Re: [PATCH 2/2] KVM: x86: Fix split-irqchip vs interrupt injection window request

Lai Jiangshan <jiangshanlai+lkml@xxxxxxxxx> · Thu, 15 Apr 2021 08:59:09 +0800

On Thu, Apr 15, 2021 at 12:58 AM Paolo Bonzini <pbonzini@xxxxxxxxxx> wrote:
>
> On 14/04/21 04:28, Lai Jiangshan wrote:
> > On Tue, Apr 13, 2021 at 8:15 PM Paolo Bonzini <pbonzini@xxxxxxxxxx> wrote:
> >>
> >> On 13/04/21 13:03, Lai Jiangshan wrote:
> >>> This patch claims that it has a place to
> >>> stash the IRQ when EFLAGS.IF=0, but inject_pending_event() seams to ignore
> >>> EFLAGS.IF and queues the IRQ to the guest directly in the first branch
> >>> of using "kvm_x86_ops.set_irq(vcpu)".
> >>
> >> This is only true for pure-userspace irqchip.  For split-irqchip, in
> >> which case the "place to stash" the interrupt is
> >> vcpu->arch.pending_external_vector.
> >>
> >> For pure-userspace irqchip, KVM_INTERRUPT only cares about being able to
> >> stash the interrupt in vcpu->arch.interrupt.injected.  It is indeed
> >> wrong for userspace to call KVM_INTERRUPT if the vCPU is not ready for
> >> interrupt injection, but KVM_INTERRUPT does not return an error.
> >
> > Thanks for the reply.
> >
> > May I ask what is the correct/practical way of using KVM_INTERRUPT ABI
> > for pure-userspace irqchip.
> >
> > gVisor is indeed a pure-userspace irqchip, it will call KVM_INTERRUPT
> > when kvm_run->ready_for_interrupt_injection=1 (along with other conditions
> > unrelated to our discussion).
> >
> > https://github.com/google/gvisor/blob/a9441aea2780da8c93da1c73da860219f98438de/pkg/sentry/platform/kvm/bluepill_amd64_unsafe.go#L105
> >
> > if kvm_run->ready_for_interrupt_injection=1 when expection pending or
> > EFLAGS.IF=0, it would be unexpected for gVisor.
>
> Not with EFLAGS.IF=0.  For pending exception, there is code to handle it
> in inject_pending_event:
>

Thanks for the reply.
(I rearranged your summarization here)

> so what happens is:
>
> - the interrupt will not be injected before the exception
>
> - KVM will schedule an immediate vmexit to inject the interrupt as well
>
> - if (as is likely) the exception has turned off interrupts, the next
> call to inject_pending_event will reach
> static_call(kvm_x86_enable_irq_window) and the interrupt will only be
> injected when IF becomes 1 again.

The next call to inject_pending_event() will reach here AT FIRST with
vcpu->arch.exception.injected==false and vcpu->arch.exception.pending==false

>          ... if (!vcpu->arch.exception.pending) {
>                  if (vcpu->arch.nmi_injected) {
>                          static_call(kvm_x86_set_nmi)(vcpu);
>                          can_inject = false;
>                  } else if (vcpu->arch.interrupt.injected) {
>                          static_call(kvm_x86_set_irq)(vcpu);
>                          can_inject = false;

And comes here and vcpu->arch.interrupt.injected is true for there is
an interrupt queued by KVM_INTERRUPT for pure user irqchip. It then does
the injection of the interrupt without checking the EFLAGS.IF.

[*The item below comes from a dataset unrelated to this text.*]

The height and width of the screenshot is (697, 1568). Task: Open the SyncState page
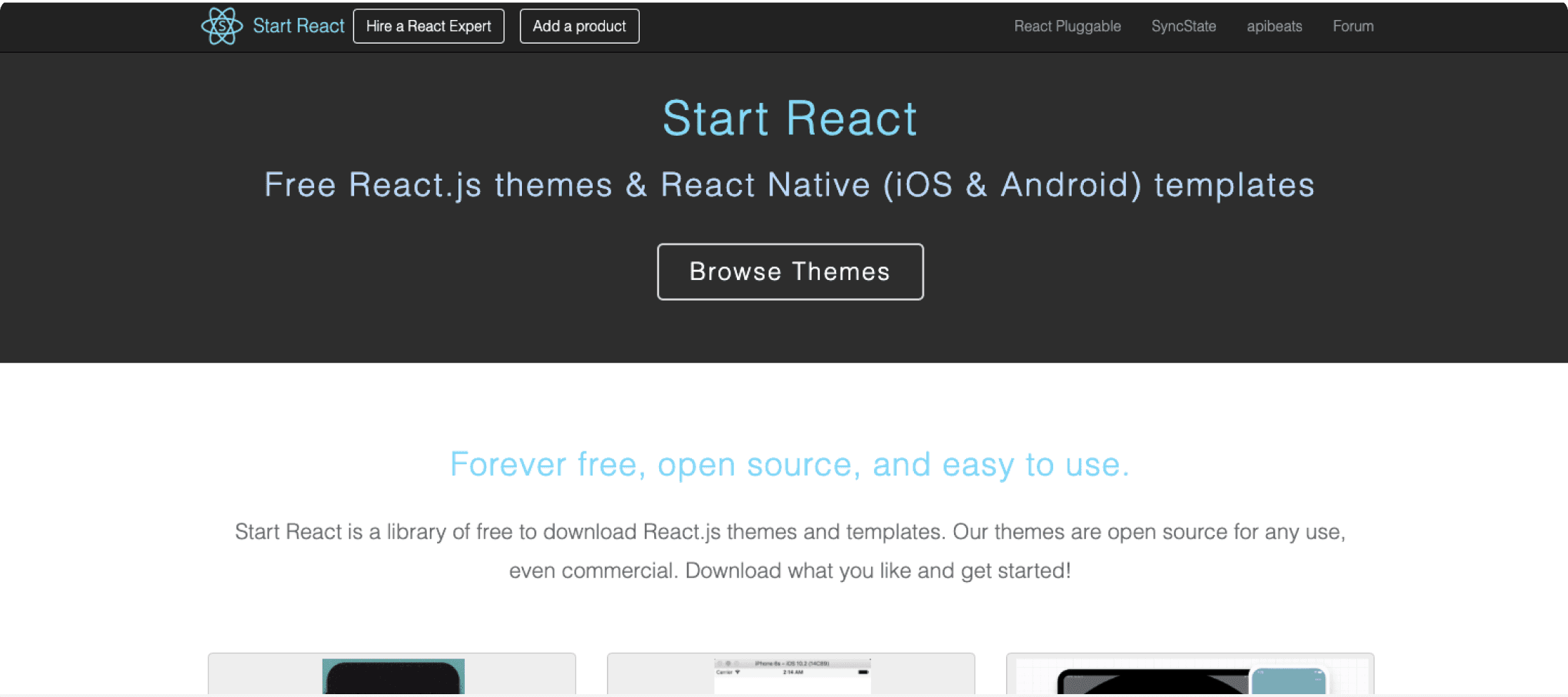[x=1183, y=26]
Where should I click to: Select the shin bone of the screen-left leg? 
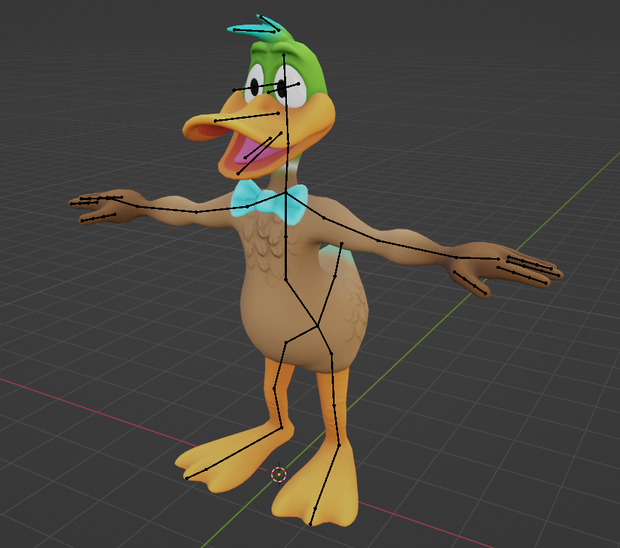278,408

My question is that what stops the next call to inject_pending_event()
to reach here when KVM_INTERRUPT is called with exepction pending.

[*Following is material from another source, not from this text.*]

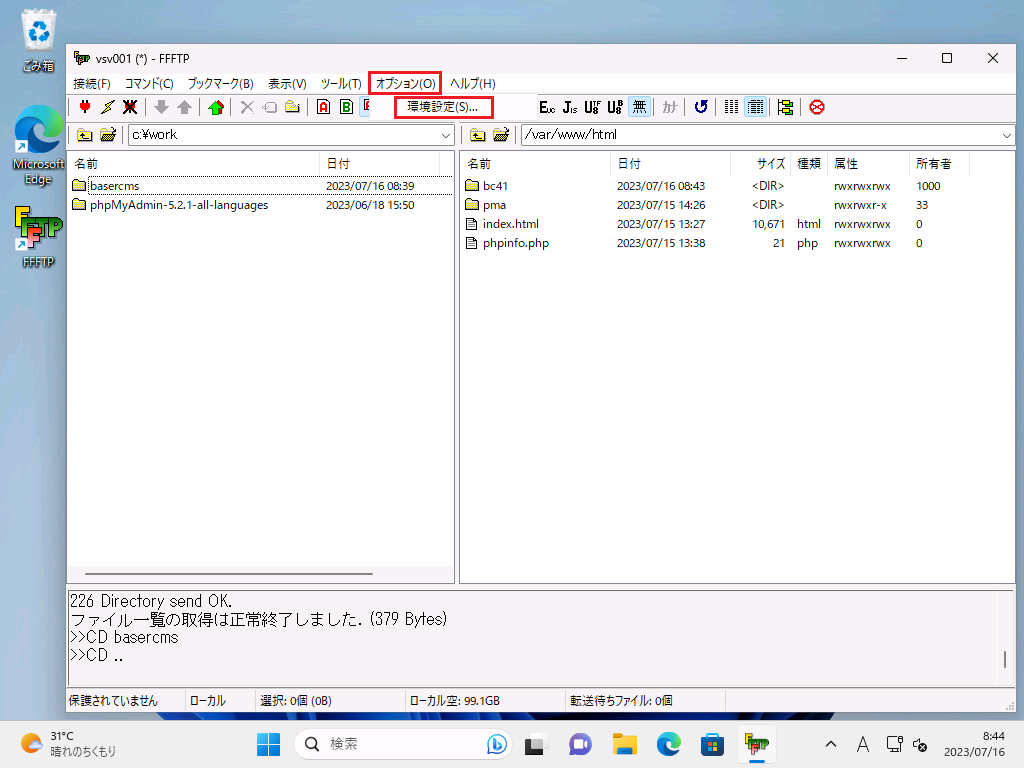Select phpinfo.php in the remote file list
The height and width of the screenshot is (768, 1024).
pyautogui.click(x=515, y=243)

Or what makes kvm_run->ready_for_interrupt_injection be zero when
exception pending to disallow userspace to call KVM_INTERRUPT.

>                  }
>          }
>         ...
>          if (vcpu->arch.exception.pending) {
>                 ...
>                  can_inject = false;
>          }
>         // this is vcpu->arch.interrupt.injected for userspace LAPIC
>          if (kvm_cpu_has_injectable_intr(vcpu)) {
>                  r = can_inject ?
> static_call(kvm_x86_interrupt_allowed)(vcpu, true) : -EBUSY;
>                 if (r < 0)
>                         goto busy;
>                 ...
>         }
>
>
> Paolo
>